As It Happens

Breasts' 'jiggle physics' met with online controversy

This week, video game company Capcom released footage of its highly anticipated game Street Fighter V. Soon after, online critics quickly criticized the depiction of one character. In particular -- one character's breasts.
(Capcom-Unity)

This week, video game company Capcom released footage of its highly anticipated game Street Fighter V. Soon after, online critics quickly criticized the depiction of one character. In particular -- one character's breasts.

The footage features popular character Chun-Li. In it, her breasts are bouncing uncontrollably.

"They're jiggling all over the place in a way that I think is meant to be provocative," game developer Brianna Wu tells As it Happens co-host Carol Off. "But, to be honest, it's kind of a little ridiculous and embarrassing for Capcom."

The company has since come forward and said Chun-Li's jiggling breasts were a glitch.

But, Wu doesn't buy it.

"When I see this, I believe someone at Capcom basically turned up the settings on Chun-Li's breasts and made them very jiggly," she says.

When game developers try to simulate the natural movement of breasts it's called "jiggle physics." 

"Sometimes we cheat animations by hooking controls up to them that simulate physics," says Wu.

But, "we tend to hook those controls up to women's breasts. It's ostensibly meant to be convincing animation but the truth is it's meant to be sexual in nature."  

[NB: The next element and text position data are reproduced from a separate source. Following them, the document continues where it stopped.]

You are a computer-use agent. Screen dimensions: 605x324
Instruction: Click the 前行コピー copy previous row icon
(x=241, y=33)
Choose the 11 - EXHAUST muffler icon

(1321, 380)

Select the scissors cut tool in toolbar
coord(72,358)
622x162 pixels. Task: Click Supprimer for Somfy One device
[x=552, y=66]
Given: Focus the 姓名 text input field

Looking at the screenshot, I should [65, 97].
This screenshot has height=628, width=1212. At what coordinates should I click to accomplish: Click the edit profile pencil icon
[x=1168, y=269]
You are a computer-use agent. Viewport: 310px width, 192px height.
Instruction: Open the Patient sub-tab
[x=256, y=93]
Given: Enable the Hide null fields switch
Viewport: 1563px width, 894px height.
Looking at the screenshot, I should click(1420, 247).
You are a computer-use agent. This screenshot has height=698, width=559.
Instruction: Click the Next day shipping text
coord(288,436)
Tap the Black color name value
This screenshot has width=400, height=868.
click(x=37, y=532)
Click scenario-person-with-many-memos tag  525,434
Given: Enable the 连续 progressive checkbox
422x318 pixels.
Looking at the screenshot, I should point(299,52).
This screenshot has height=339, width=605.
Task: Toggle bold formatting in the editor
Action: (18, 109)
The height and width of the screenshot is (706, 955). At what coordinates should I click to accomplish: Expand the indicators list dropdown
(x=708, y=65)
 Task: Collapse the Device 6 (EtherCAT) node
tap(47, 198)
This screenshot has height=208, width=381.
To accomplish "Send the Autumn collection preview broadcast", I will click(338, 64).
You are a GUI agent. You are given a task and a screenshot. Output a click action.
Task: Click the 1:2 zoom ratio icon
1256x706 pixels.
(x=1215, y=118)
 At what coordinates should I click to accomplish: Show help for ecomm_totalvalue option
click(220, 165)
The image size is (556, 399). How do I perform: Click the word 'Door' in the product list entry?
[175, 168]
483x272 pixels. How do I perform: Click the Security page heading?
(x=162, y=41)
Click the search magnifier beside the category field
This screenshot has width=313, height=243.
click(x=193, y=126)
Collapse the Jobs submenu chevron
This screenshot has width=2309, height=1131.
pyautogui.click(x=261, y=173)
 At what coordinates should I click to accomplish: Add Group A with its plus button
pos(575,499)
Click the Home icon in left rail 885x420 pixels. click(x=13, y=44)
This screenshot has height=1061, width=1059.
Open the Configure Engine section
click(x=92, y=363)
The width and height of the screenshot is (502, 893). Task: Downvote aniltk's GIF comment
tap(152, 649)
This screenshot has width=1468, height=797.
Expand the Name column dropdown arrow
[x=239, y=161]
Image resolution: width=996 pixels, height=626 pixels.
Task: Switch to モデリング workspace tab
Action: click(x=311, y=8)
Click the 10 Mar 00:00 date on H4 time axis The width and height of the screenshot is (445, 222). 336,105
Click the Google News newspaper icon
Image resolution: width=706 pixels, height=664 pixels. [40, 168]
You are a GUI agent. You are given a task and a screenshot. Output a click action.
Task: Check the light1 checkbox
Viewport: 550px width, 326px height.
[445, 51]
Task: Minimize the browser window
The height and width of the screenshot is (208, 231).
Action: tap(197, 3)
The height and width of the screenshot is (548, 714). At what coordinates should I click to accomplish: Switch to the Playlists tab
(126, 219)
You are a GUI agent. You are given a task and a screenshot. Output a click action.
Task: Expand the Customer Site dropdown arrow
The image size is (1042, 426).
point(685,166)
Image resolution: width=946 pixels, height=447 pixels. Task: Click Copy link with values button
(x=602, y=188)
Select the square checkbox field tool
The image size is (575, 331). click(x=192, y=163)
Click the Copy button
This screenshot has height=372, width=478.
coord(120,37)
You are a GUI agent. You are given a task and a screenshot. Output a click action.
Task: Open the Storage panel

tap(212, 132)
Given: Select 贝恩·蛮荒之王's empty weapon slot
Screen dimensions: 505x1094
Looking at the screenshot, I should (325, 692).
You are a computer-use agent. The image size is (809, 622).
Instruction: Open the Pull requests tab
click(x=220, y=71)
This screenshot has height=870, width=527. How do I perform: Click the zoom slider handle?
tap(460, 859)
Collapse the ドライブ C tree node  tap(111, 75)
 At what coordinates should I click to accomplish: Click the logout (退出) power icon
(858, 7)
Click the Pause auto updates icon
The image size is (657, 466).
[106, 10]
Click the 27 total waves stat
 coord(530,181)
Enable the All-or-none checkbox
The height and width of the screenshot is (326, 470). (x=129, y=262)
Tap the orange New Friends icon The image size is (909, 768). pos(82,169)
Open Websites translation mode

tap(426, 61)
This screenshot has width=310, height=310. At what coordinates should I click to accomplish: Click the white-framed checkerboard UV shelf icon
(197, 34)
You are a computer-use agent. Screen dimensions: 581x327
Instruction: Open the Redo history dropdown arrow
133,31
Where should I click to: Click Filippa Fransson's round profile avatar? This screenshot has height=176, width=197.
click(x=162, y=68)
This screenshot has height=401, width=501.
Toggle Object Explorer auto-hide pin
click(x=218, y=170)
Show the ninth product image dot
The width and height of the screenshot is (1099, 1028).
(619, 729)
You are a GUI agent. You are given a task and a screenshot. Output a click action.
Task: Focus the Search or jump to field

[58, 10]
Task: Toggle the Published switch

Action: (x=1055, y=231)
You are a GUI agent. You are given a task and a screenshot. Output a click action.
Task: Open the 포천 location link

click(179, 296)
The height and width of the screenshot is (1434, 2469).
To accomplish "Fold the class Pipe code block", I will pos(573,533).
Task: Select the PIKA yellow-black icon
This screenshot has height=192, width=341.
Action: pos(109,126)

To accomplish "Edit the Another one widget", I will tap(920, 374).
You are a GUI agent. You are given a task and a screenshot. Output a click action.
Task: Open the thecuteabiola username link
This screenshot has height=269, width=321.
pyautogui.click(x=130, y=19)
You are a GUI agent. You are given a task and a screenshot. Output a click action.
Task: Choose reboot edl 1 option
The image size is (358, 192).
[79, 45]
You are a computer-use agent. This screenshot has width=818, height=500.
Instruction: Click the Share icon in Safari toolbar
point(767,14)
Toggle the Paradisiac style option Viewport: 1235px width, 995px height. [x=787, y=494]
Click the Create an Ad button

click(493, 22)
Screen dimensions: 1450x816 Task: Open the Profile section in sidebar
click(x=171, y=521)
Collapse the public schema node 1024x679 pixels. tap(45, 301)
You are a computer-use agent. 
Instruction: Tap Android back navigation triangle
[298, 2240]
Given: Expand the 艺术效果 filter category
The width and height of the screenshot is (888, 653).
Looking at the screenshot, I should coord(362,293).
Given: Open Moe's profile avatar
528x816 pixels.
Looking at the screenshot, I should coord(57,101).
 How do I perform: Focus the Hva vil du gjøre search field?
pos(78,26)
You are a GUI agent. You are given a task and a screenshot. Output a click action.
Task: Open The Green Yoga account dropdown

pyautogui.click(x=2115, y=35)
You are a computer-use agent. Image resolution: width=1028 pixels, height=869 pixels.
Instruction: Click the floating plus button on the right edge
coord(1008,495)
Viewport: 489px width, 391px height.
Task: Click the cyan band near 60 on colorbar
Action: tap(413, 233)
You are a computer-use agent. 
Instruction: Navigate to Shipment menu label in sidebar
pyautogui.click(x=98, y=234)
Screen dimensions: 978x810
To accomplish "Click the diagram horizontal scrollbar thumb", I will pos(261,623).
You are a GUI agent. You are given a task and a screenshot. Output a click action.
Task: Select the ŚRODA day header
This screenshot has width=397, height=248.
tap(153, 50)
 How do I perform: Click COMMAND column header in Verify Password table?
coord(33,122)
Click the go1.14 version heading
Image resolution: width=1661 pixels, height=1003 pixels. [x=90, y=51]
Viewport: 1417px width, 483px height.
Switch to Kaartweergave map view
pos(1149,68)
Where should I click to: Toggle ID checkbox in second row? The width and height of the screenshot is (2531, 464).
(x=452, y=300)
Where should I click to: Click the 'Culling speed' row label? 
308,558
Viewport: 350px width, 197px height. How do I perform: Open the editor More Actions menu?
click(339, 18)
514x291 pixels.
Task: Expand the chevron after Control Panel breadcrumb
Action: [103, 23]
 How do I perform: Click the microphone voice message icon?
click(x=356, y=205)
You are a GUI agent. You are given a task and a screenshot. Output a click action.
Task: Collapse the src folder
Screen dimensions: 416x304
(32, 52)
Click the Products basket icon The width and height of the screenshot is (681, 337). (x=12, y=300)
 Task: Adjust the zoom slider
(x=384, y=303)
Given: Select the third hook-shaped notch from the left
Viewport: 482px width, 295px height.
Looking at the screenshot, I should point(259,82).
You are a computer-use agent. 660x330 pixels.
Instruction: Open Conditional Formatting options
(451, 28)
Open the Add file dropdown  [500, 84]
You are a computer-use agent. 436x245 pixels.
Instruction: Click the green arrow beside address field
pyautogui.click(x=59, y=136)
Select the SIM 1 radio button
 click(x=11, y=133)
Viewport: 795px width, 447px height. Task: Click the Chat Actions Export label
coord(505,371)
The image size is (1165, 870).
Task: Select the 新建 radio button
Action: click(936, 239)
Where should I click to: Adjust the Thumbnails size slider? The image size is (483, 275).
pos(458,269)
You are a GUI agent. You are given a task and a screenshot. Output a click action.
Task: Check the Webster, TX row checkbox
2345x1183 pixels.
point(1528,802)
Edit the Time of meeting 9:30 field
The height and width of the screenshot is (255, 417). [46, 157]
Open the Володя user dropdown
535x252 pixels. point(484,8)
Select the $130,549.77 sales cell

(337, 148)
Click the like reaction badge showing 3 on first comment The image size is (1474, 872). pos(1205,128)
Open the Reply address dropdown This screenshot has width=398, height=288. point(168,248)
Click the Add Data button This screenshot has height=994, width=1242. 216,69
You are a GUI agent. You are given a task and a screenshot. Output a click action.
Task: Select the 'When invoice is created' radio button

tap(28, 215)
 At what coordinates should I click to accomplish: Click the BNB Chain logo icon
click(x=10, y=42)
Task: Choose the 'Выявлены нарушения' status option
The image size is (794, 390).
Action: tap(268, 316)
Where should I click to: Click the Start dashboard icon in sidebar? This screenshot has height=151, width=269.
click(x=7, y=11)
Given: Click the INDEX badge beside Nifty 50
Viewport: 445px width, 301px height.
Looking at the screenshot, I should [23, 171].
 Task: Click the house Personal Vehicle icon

Wu is one of the co-founders of the video game company Giant Spacekat. She's also an outspoken critic of female representations in the game industry. Last year, Wu was at the forefront of a controversy called Gamergate.

"Gamergate is a group that likes games exactly the way that they are. They're a bunch of men that feel like their culture is under attack," she says.

Wu received death threats online and, at one point, was forced to leave her home.

"It's truly a scary time to be a woman in the game industry."